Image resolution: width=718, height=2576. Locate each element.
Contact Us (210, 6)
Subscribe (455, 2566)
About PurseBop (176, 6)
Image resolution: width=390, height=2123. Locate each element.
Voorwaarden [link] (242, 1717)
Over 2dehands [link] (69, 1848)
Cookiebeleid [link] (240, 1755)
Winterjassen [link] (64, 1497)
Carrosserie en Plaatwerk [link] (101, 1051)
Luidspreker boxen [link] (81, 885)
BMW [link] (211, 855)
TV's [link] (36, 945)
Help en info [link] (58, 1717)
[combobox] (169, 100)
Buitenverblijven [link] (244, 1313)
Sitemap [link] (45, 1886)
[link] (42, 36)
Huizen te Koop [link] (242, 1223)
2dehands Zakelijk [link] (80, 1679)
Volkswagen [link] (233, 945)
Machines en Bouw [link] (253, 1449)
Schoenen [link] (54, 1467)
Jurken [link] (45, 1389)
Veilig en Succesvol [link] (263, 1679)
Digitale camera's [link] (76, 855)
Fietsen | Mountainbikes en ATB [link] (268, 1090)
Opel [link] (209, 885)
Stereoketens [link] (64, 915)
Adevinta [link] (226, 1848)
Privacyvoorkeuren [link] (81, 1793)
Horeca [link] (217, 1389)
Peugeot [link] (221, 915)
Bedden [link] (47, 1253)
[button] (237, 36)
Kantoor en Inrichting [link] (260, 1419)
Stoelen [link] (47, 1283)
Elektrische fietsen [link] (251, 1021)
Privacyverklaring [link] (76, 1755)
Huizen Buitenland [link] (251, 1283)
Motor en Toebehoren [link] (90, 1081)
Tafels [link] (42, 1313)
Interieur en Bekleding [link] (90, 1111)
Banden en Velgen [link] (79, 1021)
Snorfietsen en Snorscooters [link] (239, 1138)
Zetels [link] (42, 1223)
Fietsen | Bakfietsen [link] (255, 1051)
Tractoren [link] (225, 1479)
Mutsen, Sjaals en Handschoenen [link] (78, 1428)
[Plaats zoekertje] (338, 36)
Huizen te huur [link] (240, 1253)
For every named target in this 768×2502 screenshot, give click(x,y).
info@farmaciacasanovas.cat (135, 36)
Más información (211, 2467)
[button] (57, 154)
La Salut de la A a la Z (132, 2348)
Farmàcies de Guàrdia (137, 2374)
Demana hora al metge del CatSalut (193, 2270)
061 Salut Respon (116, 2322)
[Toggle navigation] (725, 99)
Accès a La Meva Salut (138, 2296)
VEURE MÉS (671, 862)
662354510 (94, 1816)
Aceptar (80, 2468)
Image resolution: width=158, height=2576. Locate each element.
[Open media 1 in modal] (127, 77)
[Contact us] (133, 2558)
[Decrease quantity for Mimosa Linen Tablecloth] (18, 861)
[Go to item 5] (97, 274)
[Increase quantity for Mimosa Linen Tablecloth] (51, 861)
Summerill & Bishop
———
To do:
Only the lines above from the one with "[link] (42, 36)" up to and including the one with "Digitale camera's [link] (76, 855)" should be repeated, exactly as written.

Exercise answer:
[link] (42, 36)
Huizen te Koop [link] (242, 1223)
2dehands Zakelijk [link] (80, 1679)
Volkswagen [link] (233, 945)
Machines en Bouw [link] (253, 1449)
Schoenen [link] (54, 1467)
Jurken [link] (45, 1389)
Veilig en Succesvol [link] (263, 1679)
Digitale camera's [link] (76, 855)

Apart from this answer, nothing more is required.